WEDNESDAY: Twenty-ninth Week in Ordinary Time
Vigilance, Integrity and Righteousness
At baptism, during the imposition of the “White Garment”, the newly baptised are admonished to “See in this white garment the outward sign of your Christian dignity … bring that dignity unstained into the everlasting life of heaven.” In other words, very early in our Christian journey towards the kingdom of heaven, we learn the following: we must be vigilant, we must be a people of integrity and we must strive as hard as we can to maintain our righteousness with God. Every action, every sacramental used during the execution of the Sacrament of Baptism are outward signs of the inward grace we receive to make us perfect children of God and to reflect the true nature of Christ in our day to day transactions in the world.
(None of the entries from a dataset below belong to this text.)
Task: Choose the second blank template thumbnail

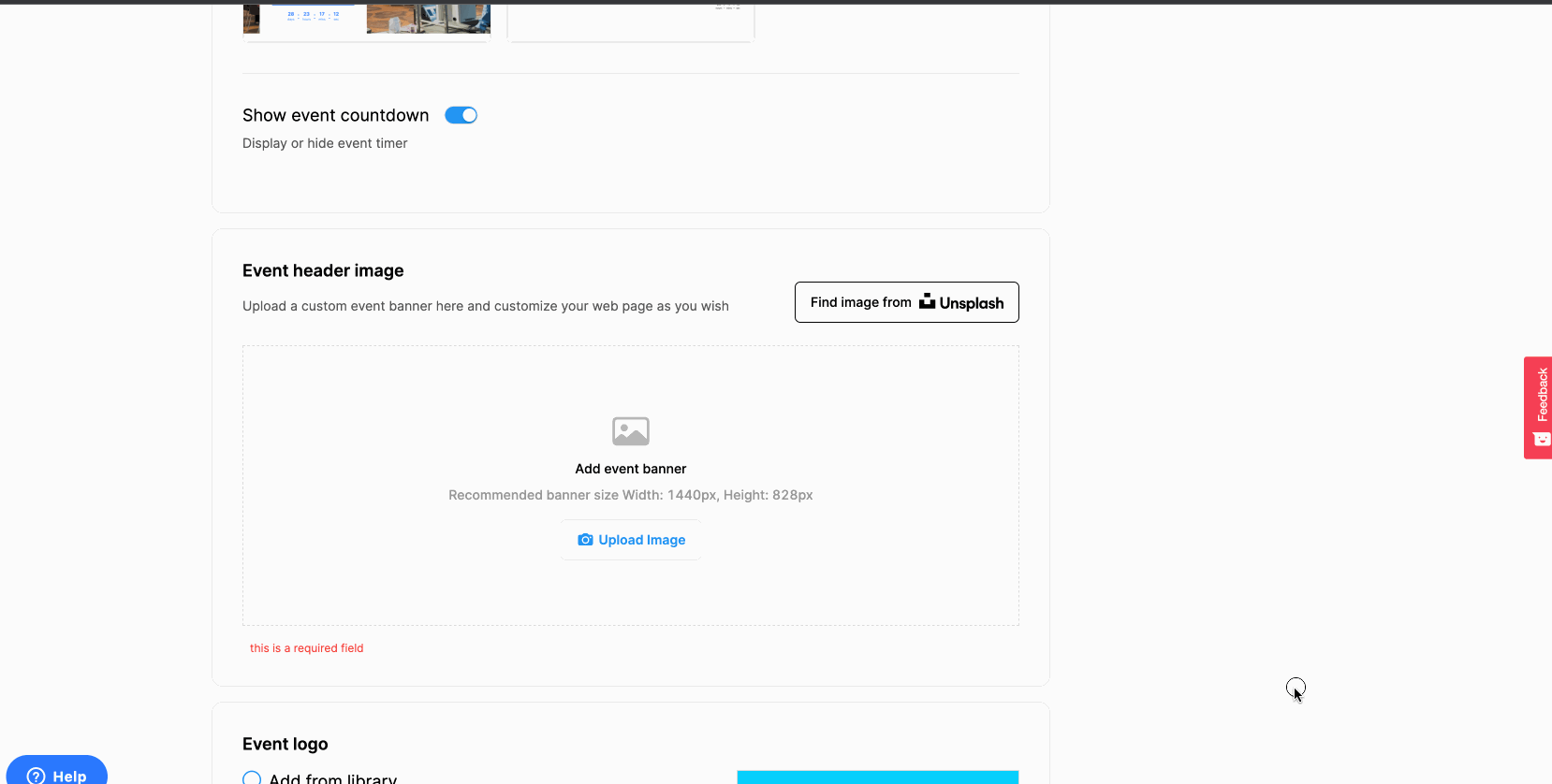Action: pyautogui.click(x=630, y=21)
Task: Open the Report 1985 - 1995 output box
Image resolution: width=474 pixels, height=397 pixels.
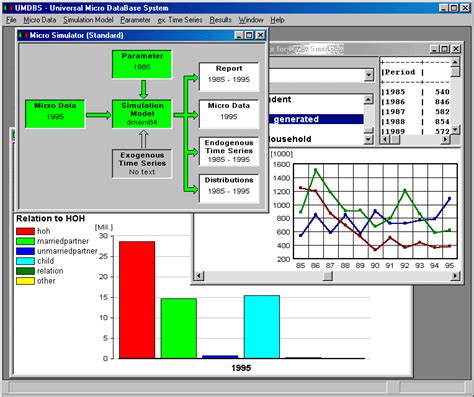Action: tap(229, 77)
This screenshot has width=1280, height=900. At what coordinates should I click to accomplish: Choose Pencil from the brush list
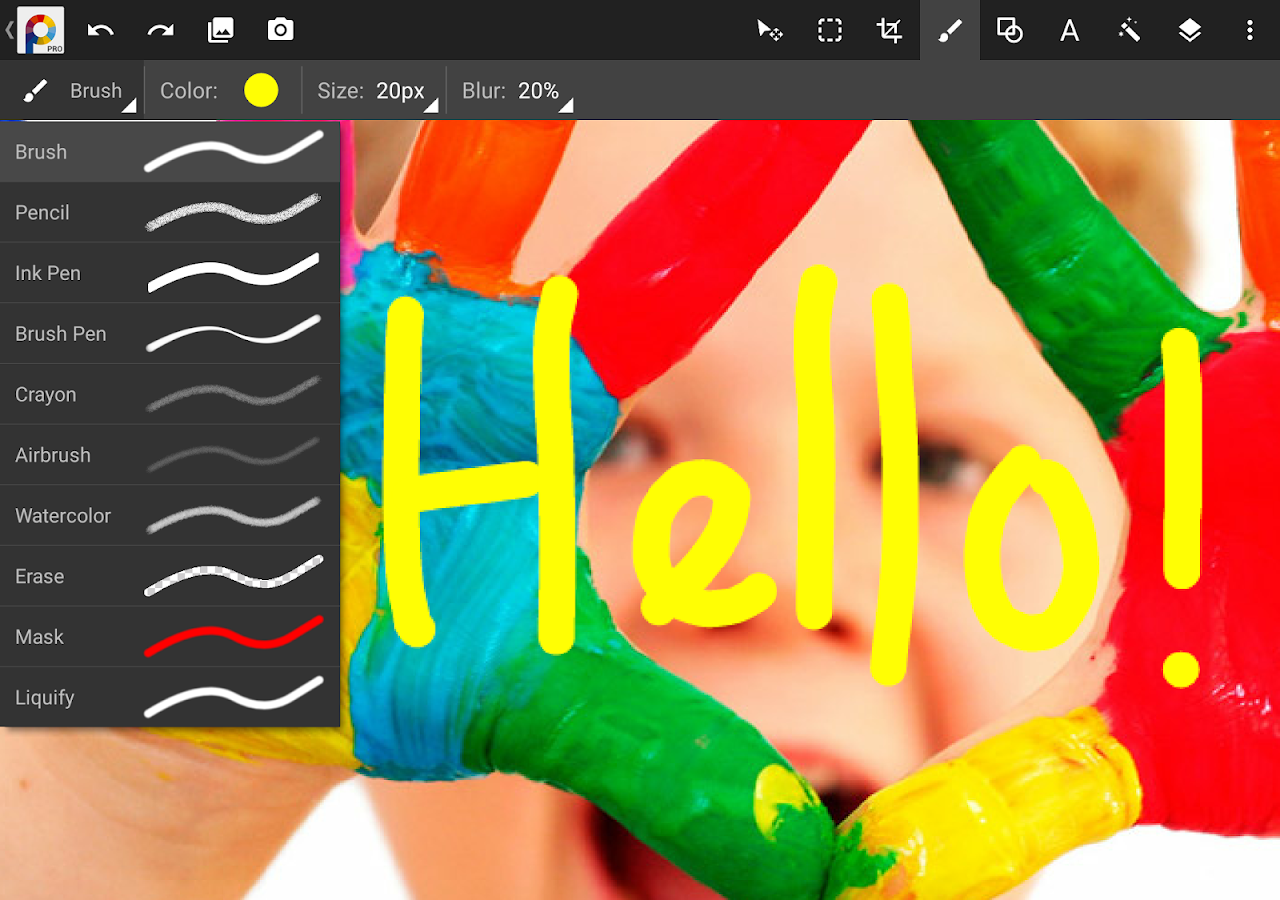(170, 212)
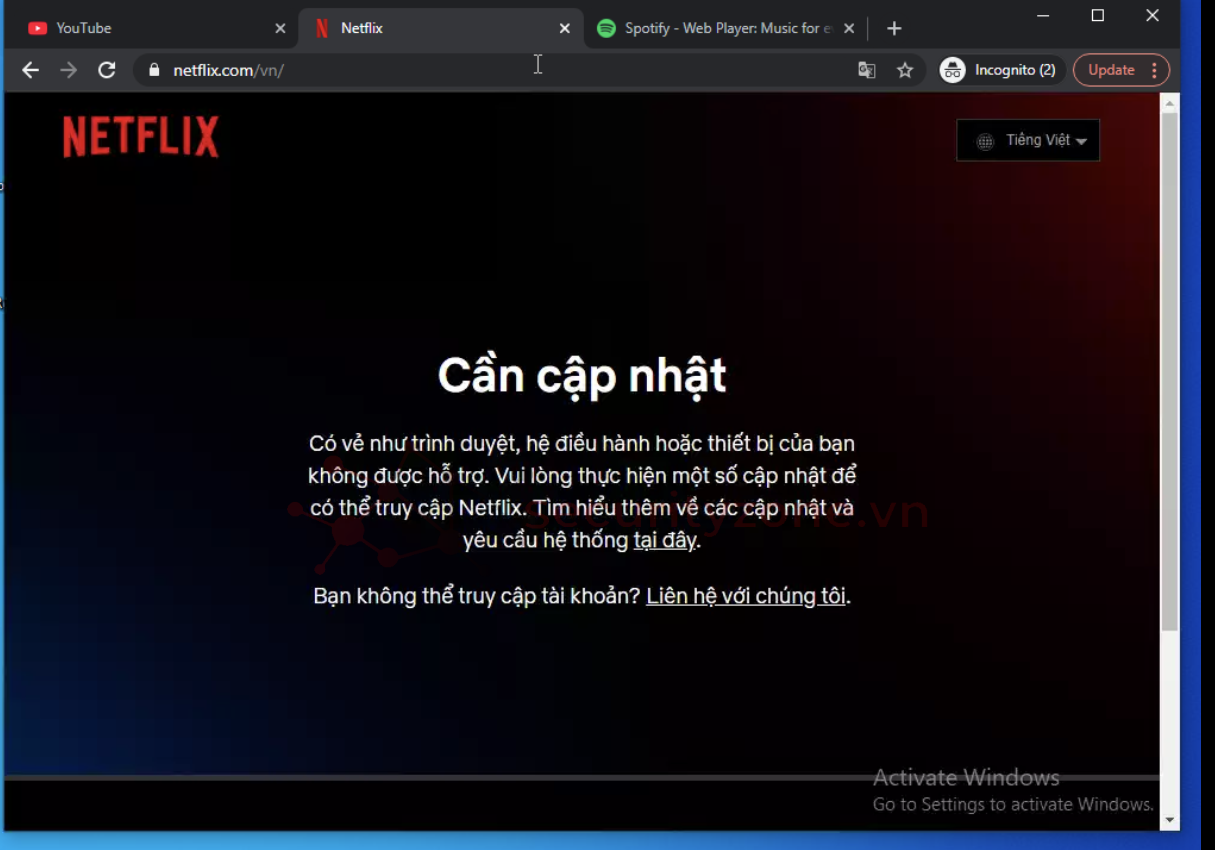View site info padlock icon
Screen dimensions: 1215x850
click(154, 70)
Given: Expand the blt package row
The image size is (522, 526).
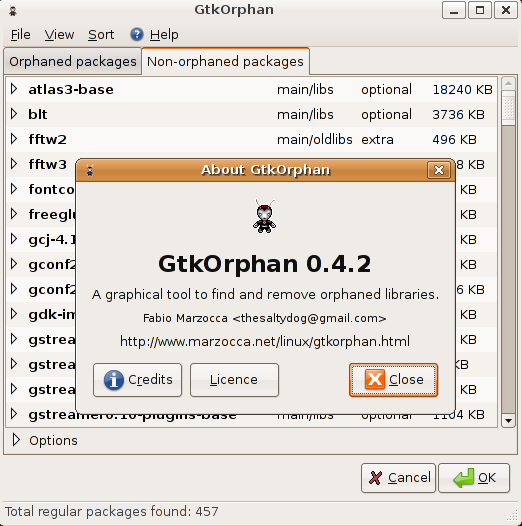Looking at the screenshot, I should pos(14,114).
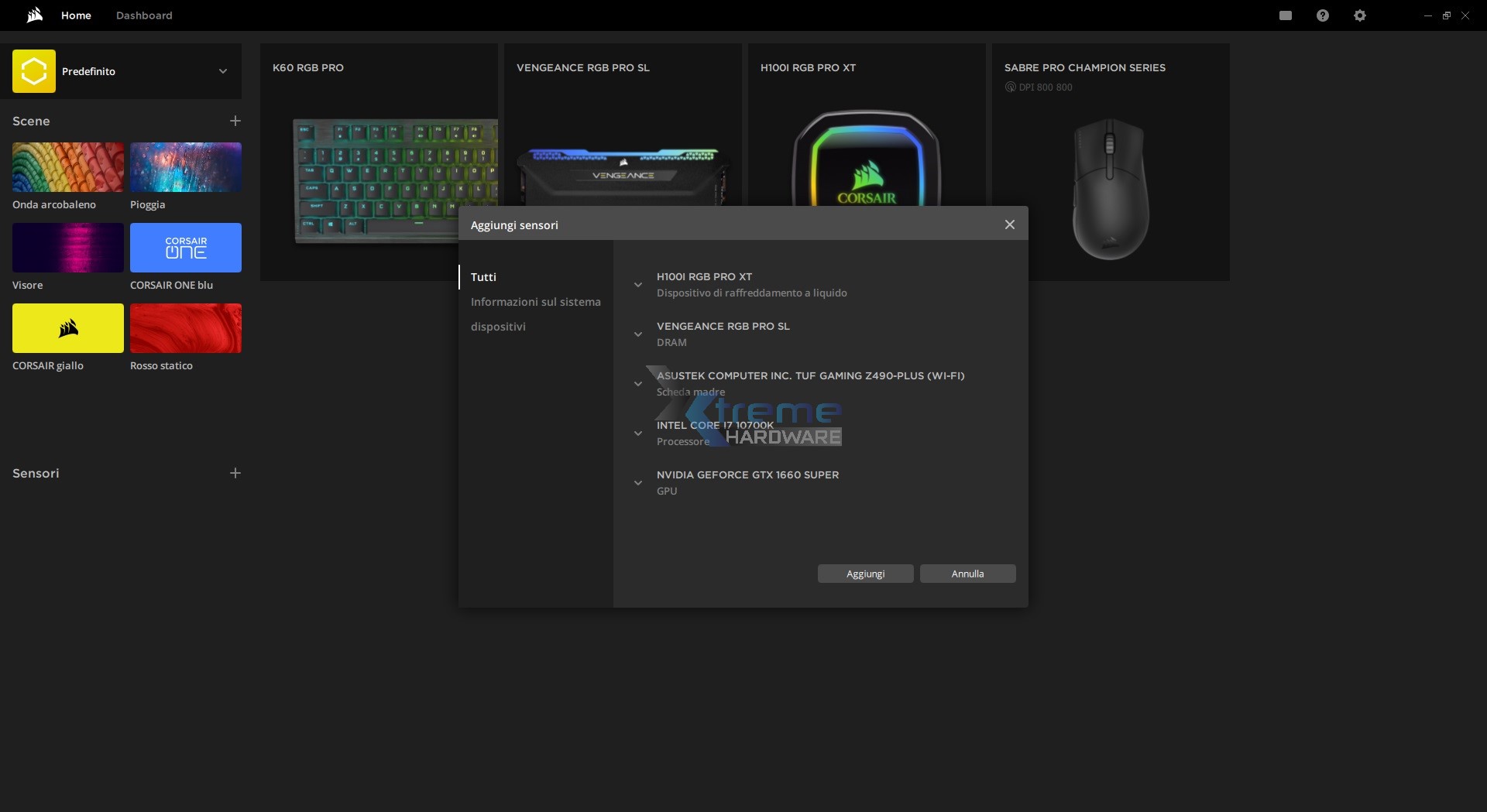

St. Paul although he never mentioned Baptism in his discourse today, but inexplicitly he alludes to our baptismal garment and our Baptismal Promise – especially when he challenges us to protect the sanctity and integrity of our bodies, using them as weapons fighting on the side of righteousness since we are living by grace and not by the law (Rom.6:12-14). Paul, in other words, is forcefully reminding us, we are custodians of holiness and the enemies of sin. Moreover, we are no longer slaves; we are free men and women in Christ by the power of God’s grace at work in our mortal bodies. God consecrated us to himself in Christ Jesus (Rom.6:15-19).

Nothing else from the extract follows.